* Exercise description
Among the entries below, find the line with "The width and height of the screenshot is (1317, 502).", then quote it and each following line up to and including the line with "Open Кластеры in the sidebar", and nothing else.

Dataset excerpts
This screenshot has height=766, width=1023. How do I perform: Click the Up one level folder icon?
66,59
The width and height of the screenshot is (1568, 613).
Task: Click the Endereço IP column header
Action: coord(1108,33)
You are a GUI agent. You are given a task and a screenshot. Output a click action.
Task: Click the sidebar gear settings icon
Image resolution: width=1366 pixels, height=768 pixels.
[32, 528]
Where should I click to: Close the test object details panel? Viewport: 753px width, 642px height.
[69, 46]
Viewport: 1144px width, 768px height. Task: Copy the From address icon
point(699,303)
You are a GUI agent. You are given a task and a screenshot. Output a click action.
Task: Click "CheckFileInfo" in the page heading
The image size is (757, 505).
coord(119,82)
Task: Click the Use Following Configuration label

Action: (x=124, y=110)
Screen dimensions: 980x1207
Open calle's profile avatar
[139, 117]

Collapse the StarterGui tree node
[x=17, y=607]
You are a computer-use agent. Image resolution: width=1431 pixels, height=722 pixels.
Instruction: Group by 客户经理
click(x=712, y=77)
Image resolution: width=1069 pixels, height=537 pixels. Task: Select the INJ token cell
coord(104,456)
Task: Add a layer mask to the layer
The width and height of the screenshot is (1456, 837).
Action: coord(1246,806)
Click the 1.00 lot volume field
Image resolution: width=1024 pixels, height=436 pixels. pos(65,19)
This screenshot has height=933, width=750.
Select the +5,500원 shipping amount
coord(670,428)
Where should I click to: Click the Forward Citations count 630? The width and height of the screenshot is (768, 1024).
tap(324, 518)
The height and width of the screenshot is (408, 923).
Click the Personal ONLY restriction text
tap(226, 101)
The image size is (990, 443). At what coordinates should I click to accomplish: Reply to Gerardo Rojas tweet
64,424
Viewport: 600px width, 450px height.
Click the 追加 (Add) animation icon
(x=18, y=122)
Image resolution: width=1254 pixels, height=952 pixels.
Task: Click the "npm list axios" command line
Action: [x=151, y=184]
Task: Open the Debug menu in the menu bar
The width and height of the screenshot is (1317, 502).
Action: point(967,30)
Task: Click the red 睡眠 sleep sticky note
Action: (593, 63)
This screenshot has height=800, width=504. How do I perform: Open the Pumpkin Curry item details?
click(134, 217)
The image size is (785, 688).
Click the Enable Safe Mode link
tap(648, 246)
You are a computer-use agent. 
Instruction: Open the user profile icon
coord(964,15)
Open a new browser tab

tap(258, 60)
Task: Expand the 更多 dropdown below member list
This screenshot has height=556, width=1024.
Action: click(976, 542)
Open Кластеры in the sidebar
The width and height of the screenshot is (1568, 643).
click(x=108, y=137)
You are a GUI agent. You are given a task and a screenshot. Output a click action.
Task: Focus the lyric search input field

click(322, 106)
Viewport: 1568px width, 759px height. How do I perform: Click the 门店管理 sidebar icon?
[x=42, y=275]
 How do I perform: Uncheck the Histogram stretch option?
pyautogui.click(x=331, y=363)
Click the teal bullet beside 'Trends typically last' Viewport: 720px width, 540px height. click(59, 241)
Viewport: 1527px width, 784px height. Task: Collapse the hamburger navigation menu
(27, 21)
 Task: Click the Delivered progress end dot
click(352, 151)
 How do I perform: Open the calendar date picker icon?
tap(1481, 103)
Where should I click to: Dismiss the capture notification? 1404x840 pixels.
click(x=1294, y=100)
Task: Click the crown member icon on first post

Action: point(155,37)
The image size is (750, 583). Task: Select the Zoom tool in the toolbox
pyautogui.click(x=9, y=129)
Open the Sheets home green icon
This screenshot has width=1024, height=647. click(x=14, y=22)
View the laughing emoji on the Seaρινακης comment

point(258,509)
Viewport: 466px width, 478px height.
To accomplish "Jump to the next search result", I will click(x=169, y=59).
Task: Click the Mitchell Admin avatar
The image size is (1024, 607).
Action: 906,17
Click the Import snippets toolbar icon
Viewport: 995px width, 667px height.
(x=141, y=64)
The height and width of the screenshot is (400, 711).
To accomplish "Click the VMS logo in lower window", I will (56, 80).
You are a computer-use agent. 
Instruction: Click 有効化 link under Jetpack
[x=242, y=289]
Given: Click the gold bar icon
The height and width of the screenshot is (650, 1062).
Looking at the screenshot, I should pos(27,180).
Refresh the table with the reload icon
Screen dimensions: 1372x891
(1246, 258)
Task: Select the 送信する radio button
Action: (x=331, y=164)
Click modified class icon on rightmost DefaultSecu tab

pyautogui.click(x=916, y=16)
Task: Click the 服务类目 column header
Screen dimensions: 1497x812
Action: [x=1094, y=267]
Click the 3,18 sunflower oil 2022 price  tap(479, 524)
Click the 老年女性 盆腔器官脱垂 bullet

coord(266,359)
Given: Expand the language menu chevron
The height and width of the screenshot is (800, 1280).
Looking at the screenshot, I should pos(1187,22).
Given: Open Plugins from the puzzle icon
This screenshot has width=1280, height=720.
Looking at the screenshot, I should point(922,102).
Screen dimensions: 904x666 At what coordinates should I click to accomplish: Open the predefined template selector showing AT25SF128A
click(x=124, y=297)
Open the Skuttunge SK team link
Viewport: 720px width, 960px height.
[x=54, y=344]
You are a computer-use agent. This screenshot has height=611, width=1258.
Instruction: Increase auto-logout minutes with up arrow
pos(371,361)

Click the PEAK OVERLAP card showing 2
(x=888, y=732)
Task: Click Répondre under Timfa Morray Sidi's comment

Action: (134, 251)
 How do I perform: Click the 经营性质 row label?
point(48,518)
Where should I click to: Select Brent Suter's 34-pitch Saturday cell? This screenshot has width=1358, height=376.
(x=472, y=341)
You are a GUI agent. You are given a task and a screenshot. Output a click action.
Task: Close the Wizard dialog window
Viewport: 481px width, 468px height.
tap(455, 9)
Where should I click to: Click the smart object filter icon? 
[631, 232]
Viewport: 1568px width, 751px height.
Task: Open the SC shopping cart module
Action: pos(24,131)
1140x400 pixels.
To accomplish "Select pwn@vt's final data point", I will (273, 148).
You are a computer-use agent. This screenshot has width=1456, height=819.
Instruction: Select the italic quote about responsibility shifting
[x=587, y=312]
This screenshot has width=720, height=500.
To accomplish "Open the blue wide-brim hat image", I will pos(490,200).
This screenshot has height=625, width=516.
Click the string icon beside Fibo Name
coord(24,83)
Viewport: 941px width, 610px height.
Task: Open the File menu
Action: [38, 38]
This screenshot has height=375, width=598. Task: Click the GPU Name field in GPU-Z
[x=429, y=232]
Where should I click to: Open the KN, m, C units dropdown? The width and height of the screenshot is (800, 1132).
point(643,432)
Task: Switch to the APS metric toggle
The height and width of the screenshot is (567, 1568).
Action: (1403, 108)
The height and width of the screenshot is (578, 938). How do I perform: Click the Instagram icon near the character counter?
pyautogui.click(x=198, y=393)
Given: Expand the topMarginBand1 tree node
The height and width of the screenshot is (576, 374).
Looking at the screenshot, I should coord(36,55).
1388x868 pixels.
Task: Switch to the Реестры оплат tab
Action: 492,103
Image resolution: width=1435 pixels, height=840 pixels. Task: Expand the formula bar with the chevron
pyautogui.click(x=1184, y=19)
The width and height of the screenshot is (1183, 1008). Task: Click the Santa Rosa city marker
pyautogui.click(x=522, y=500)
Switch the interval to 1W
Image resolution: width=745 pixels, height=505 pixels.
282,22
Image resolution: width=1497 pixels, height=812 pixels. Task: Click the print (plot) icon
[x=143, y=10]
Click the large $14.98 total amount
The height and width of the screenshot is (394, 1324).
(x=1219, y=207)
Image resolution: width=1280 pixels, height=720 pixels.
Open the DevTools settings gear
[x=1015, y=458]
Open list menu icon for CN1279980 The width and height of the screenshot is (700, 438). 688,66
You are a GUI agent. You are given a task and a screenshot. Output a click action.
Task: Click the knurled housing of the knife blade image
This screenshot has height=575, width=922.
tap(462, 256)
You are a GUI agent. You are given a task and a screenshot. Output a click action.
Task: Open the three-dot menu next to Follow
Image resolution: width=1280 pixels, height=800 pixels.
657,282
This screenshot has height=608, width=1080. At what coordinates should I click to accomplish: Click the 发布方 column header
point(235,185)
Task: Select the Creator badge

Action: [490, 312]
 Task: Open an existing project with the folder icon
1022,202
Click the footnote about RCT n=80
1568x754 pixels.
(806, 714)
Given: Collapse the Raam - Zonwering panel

* Task response
The width and height of the screenshot is (1317, 502).
Action: point(967,30)
Task: Click the red 睡眠 sleep sticky note
Action: (593, 63)
This screenshot has height=800, width=504. How do I perform: Open the Pumpkin Curry item details?
click(134, 217)
The image size is (785, 688).
Click the Enable Safe Mode link
tap(648, 246)
You are a computer-use agent. 
Instruction: Open the user profile icon
coord(964,15)
Open a new browser tab

tap(258, 60)
Task: Expand the 更多 dropdown below member list
This screenshot has height=556, width=1024.
Action: click(976, 542)
Open Кластеры in the sidebar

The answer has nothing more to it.